LARGO — Some jurors cried as the verdict was read, but all 12 agreed on one thing Friday: Jennifer Mee, once known as the "Hiccup Girl," is guilty of first-degree murder.
Mee, 22, burst into anguished tears herself as Pinellas-Pasco Circuit Judge Nancy Moate Ley gave her the only possible legal sentence: life in prison with no possibility of parole.
"It's a victory, but there are no winners," said Doug Bolden, cousin of the victim, Shannon Griffin. After waiting nearly three years, he said it felt "surreal" to hear the verdict.
Mee's mother, Rachel Robidoux, who attended virtually the whole trial, had no comment afterward.
Jurors spent about four hours deliberating.
Mee's notoriety began at age 15 when she had a case of hiccups that lasted weeks. In 2010, she was arrested along with two roommates and accused of murdering Griffin, 22, in St. Petersburg.
During more than an hour of closing arguments Friday, prosecutors Jan Olney and Christopher LaBruzzo circled back to the same phrase: She set it all up.
Mee herself said those words, when she had first gotten arrested and called her mother from the Pinellas County Jail. In the recorded call, she explained why she had been charged with murder even though she did not fire the shots that killed Griffin.
"Because I set everything up," Mee explained, close to crying. "It all went wrong, Mom. It just went downhill."
In fact, LaBruzzo began his closing by playing the recording for the jurors again. Mee's words were so powerful that prosecutor Olney said "Our star witness is Jennifer Mee."
Prosecutors did not claim Mee set out to kill someone. In fact, LaBruzzo said, "I'm sure she didn't intend for there to be murder in this case."
But under Florida law, if someone participates in a robbery and someone is killed as a result, they are just as guilty of murder as if they pulled a trigger.
After Griffin was killed and the three roommates arrested, police found his wallet, work ID and other items in an apartment where Mee and the others had gone to stay. Mee's fingerprint was found on Griffin's driver's license.

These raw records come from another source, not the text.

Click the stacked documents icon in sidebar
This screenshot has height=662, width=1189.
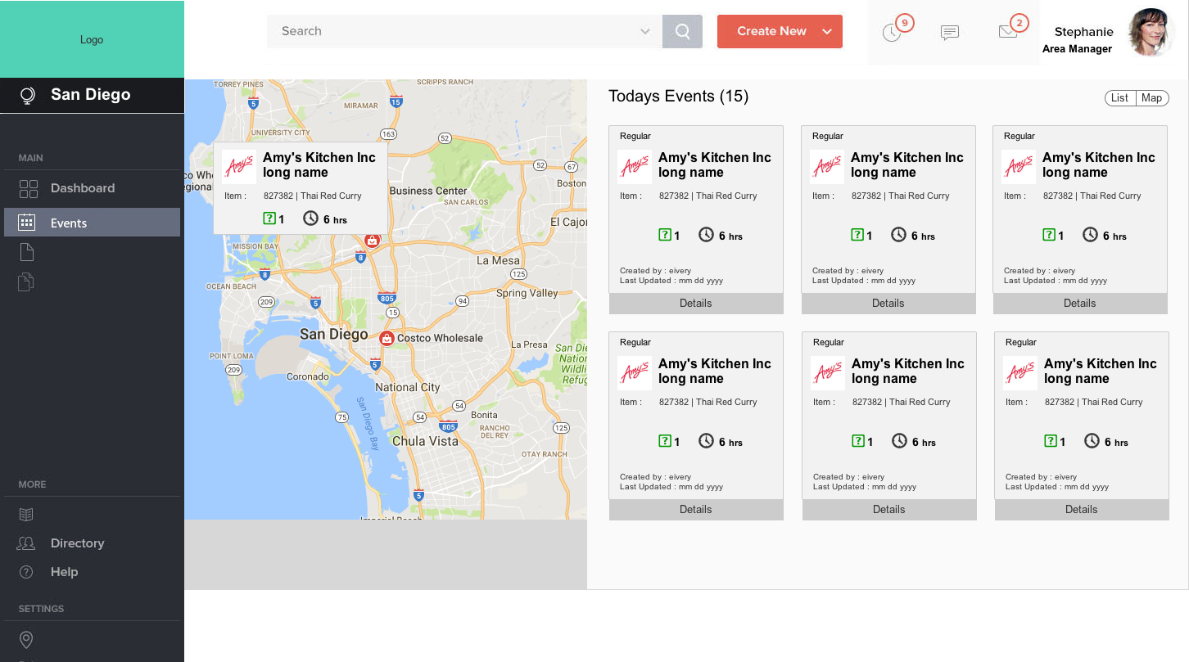[27, 282]
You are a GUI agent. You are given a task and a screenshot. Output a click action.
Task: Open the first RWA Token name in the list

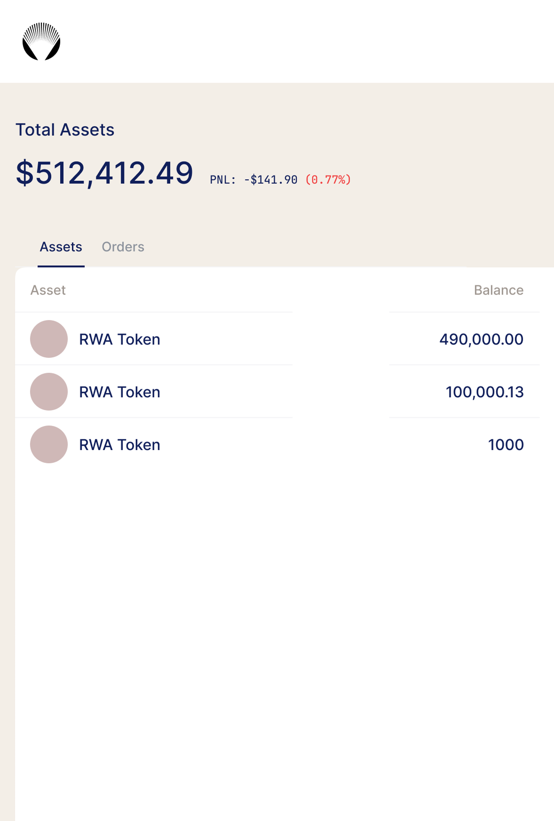pyautogui.click(x=119, y=339)
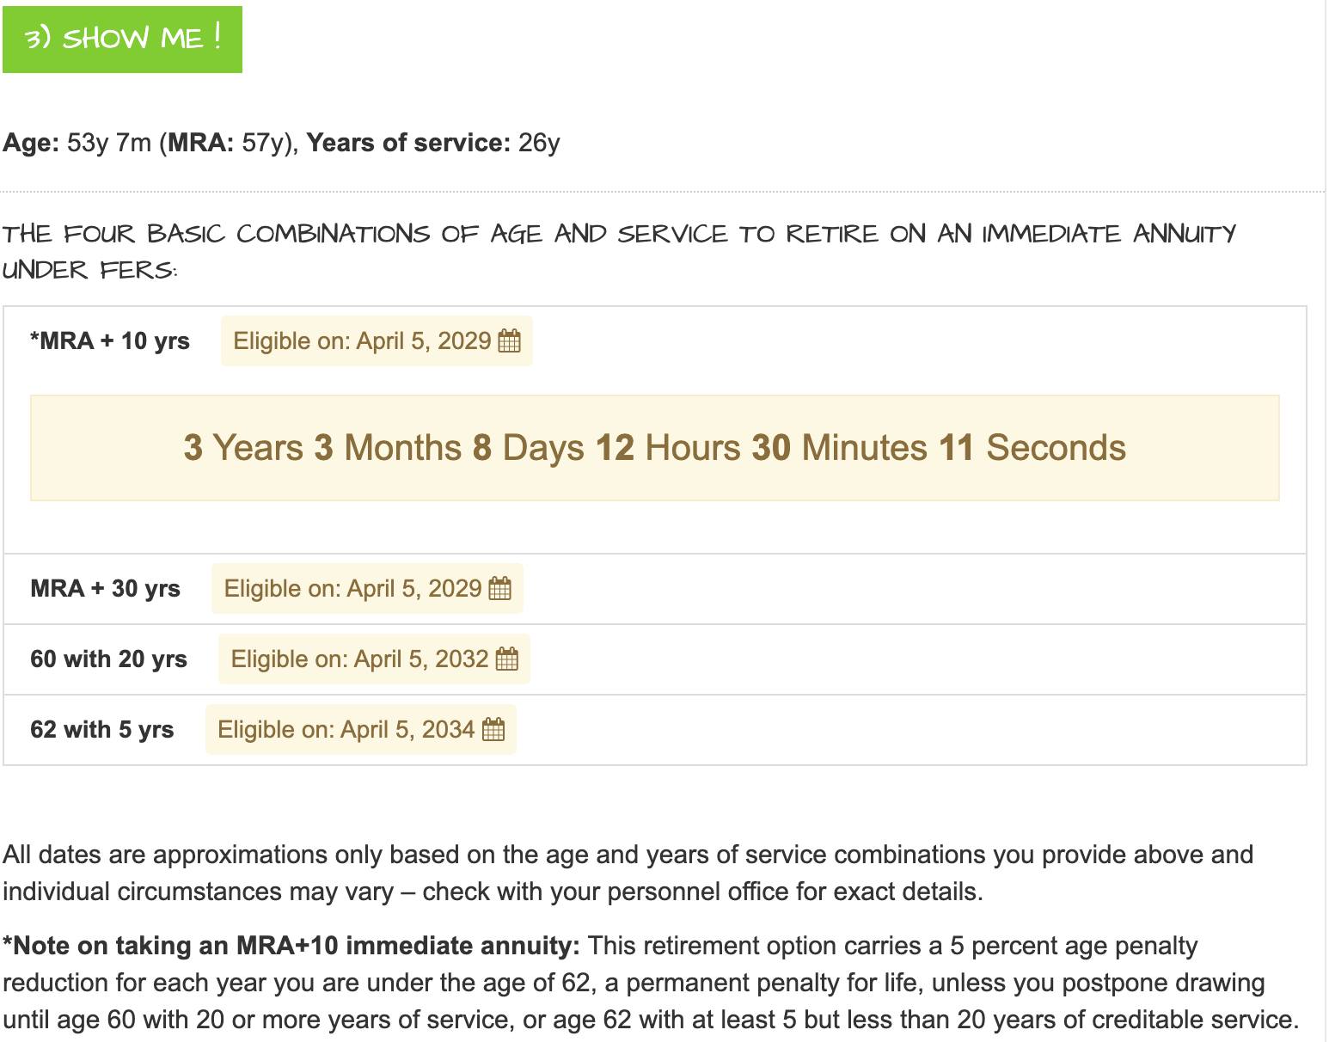This screenshot has height=1042, width=1329.
Task: Click the dates approximation disclaimer text
Action: coord(628,873)
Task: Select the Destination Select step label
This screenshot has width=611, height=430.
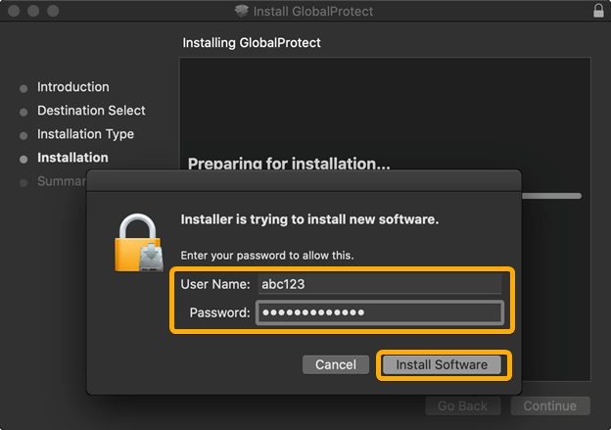Action: click(x=91, y=111)
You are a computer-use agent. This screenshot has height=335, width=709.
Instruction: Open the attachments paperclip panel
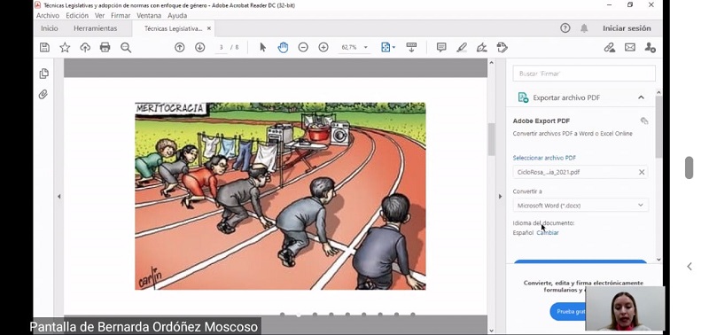pos(43,94)
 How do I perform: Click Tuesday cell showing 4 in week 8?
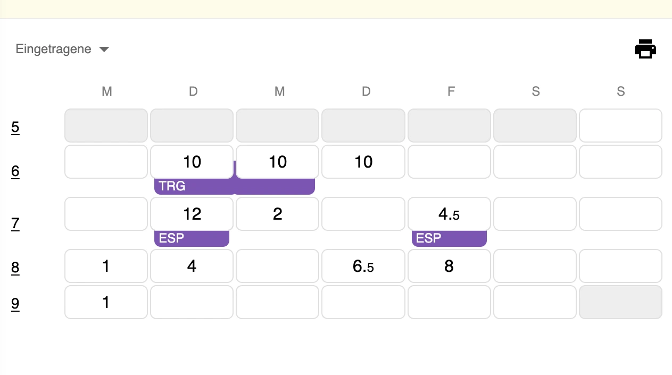(192, 266)
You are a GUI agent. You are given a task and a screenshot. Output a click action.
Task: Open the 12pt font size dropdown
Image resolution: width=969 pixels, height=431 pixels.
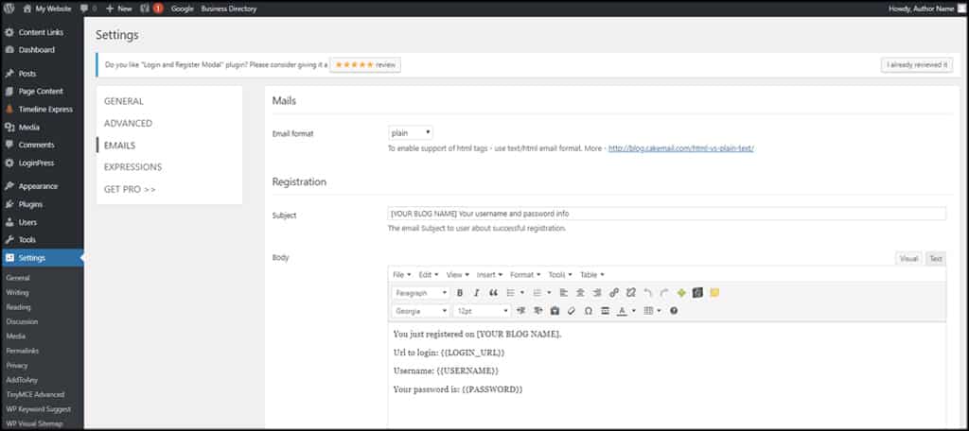click(482, 310)
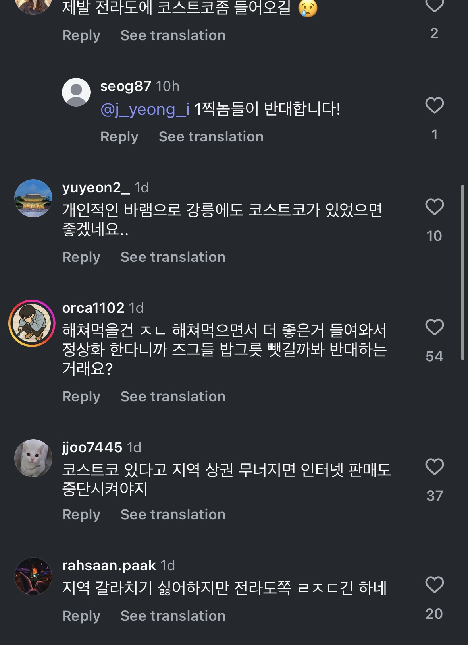This screenshot has height=645, width=468.
Task: Open orca1102 username profile link
Action: [x=93, y=308]
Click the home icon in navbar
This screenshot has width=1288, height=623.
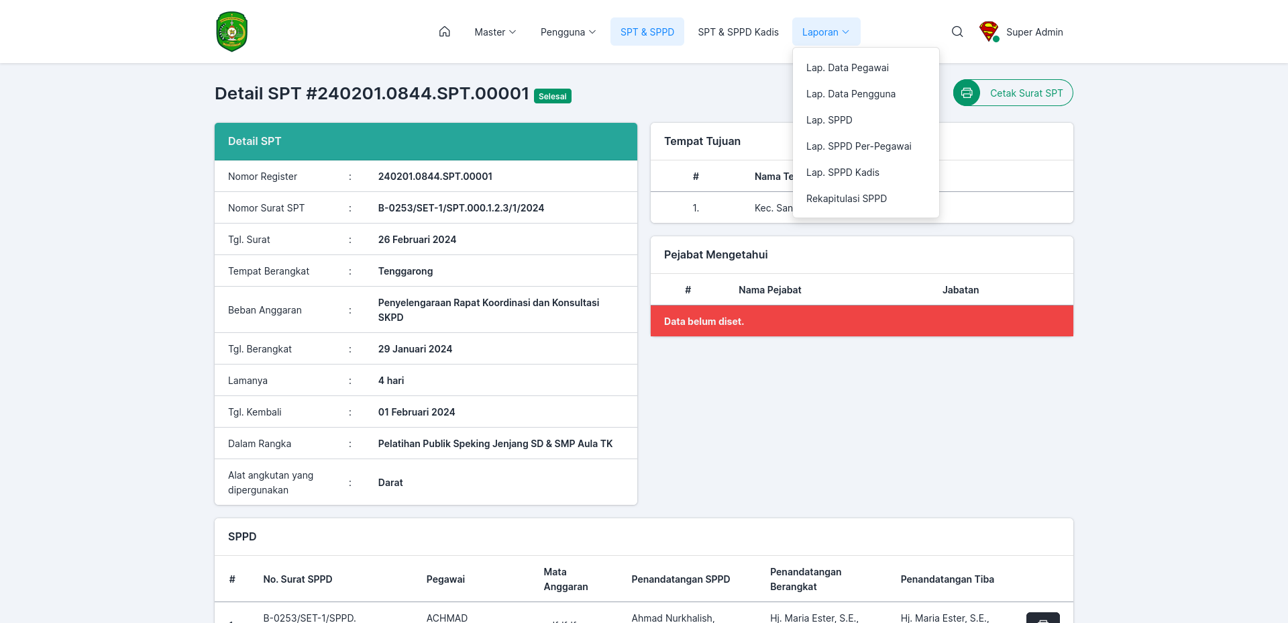444,32
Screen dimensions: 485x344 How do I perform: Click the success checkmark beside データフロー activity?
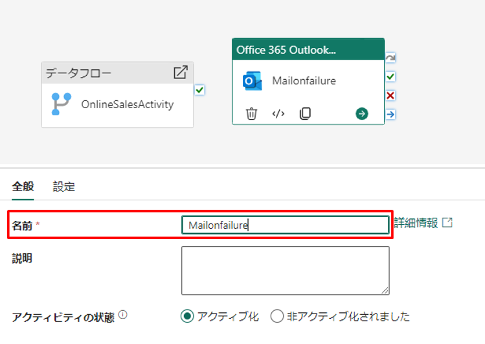tap(199, 90)
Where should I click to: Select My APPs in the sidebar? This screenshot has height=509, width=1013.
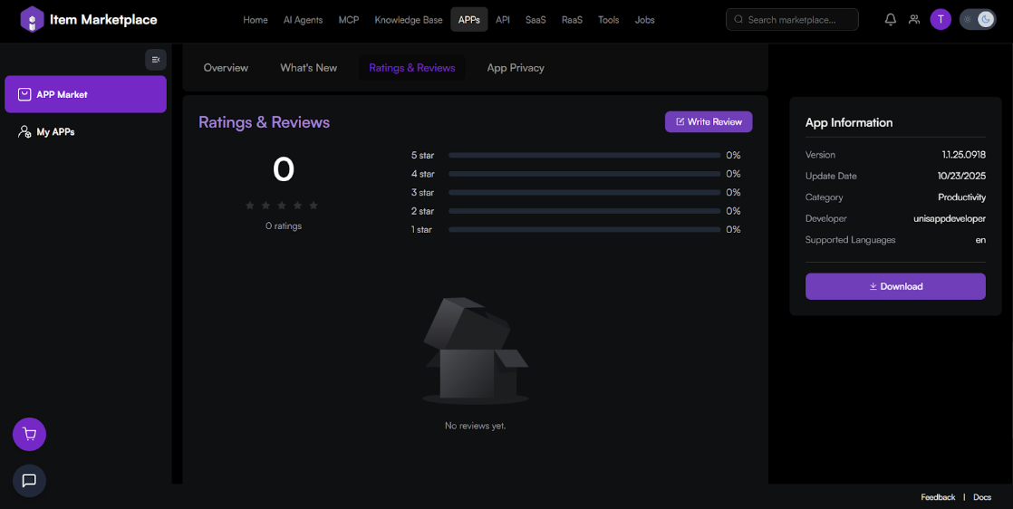pyautogui.click(x=55, y=132)
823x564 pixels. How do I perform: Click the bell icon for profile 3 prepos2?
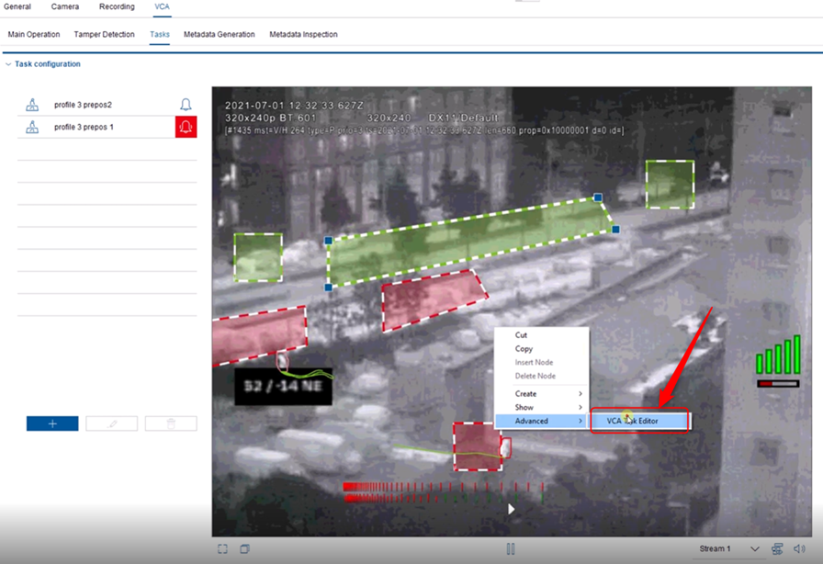coord(186,105)
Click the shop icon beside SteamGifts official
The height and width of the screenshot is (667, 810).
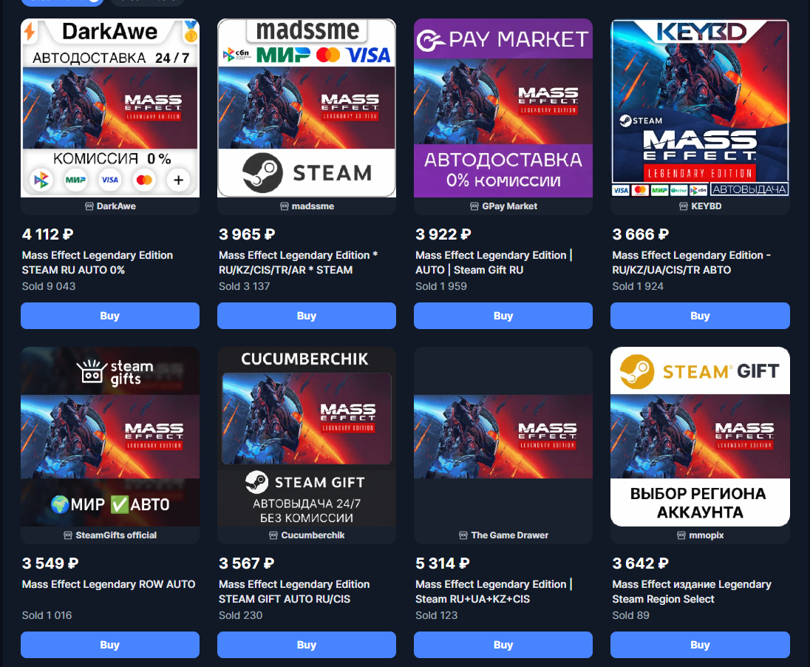point(68,535)
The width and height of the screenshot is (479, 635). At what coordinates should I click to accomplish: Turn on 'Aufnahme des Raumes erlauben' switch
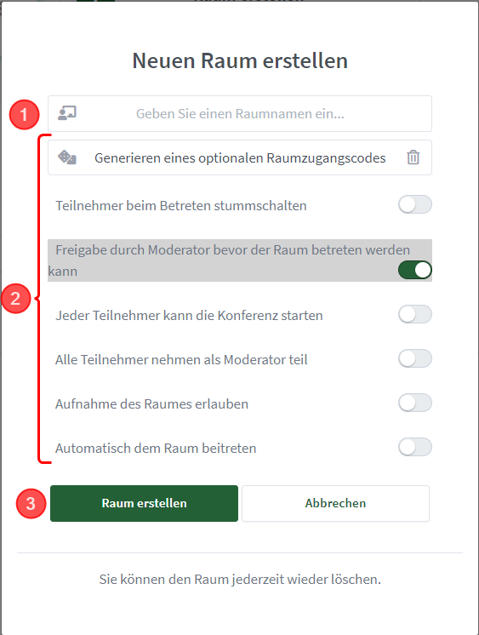pyautogui.click(x=414, y=403)
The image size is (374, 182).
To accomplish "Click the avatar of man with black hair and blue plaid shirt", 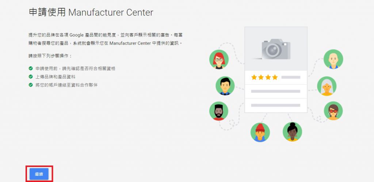I will (x=225, y=86).
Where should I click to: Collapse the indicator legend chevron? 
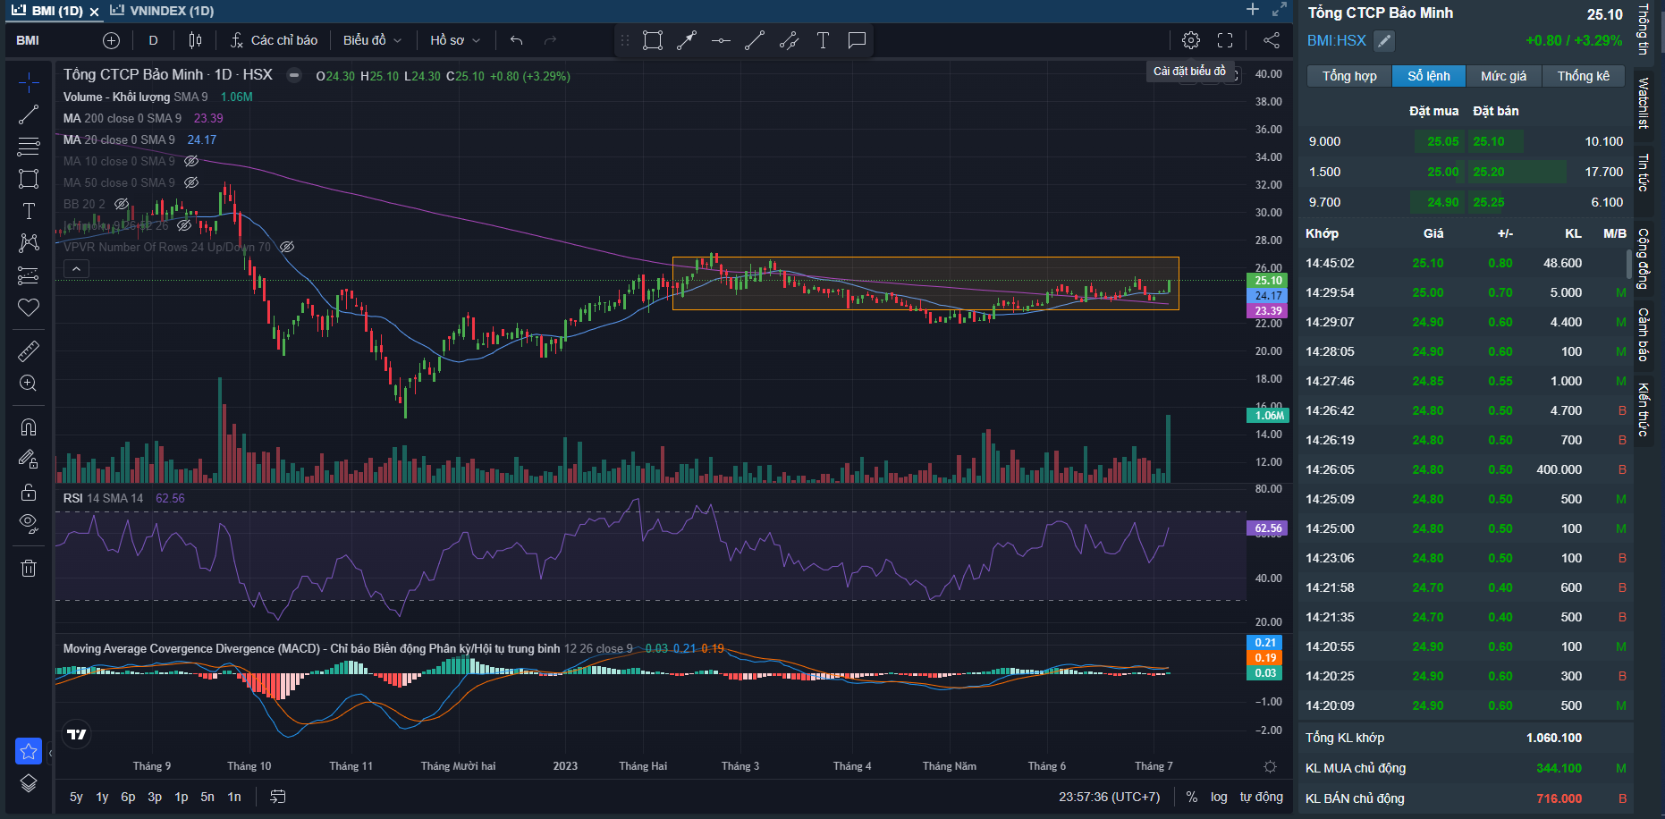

Defense attorney John Trevena said prosecutors were misinterpreting the words of "a frightened young girl."
Trevena said, "I don't think there was ever any plan or any intent to murder Shannon Griffin." And he asked:
"What is it that she set up?"
In her first interview with police, she claimed her roommate Laron Raiford killed Griffin because he thought there was a love triangle involving his girlfriend and Griffin.
Trevena said this account was backed up by other evidence: a condom wrapper with Raiford's DNA was found at the scene. Griffin's pants were pulled down. Before going out, Griffin had told a relative he was going out on a date, and put on cologne.
Prosecutor LaBruzzo said the condom wrapper could have been present because Raiford had a previous encounter there.
Trevena said his client wasn't the type who could orchestrate such a plan, saying, "We're not dealing with . . . a mastermind here."
But Olney said prosecutors never called Mee a mastermind. "Jennifer Mee participated and she participated in this fashion. . . . She was the bait that lured Shannon Griffin to a back alley that was dark where two of her cohorts waited."
She added: "And that is why Shannon Griffin is not with us any longer."
Earlier Friday, the jury heard from defense witness Jennifer Charron. She used to live with Mee and two other men, Raiford and Lamont Antonio Newton.
Of those four roommates, Charron is the only one not charged with murdering Griffin.
She also is the only one who could testify in this week's trial with what she said was firsthand knowledge of the events just before and just after the murder.
Charron said she had been working during the day and when she returned home, the four of them were planning to see the movie Paranormal Activity. But first, the others said they were going out to get some money. They eventually left.
Mee was the first to come back, out of breath, panicked, saying she had heard gunshots. Then Raiford came back to the apartment, distraught, looking like he had been in a fight, saying the other man — Newton — had been shot.
But he wasn't right. In a minute, Newton came back. He said someone else had been shot — the victim, Griffin.
Authorities said Mee lured Griffin to a spot in the 500 block of Seventh Street N ostensibly to sell him marijuana but really as part of a plan with Raiford and Newton to rob him.
Raiford has been convicted of murder in the case and was sentenced to life in prison without the possibility of parole. Newton is awaiting trial.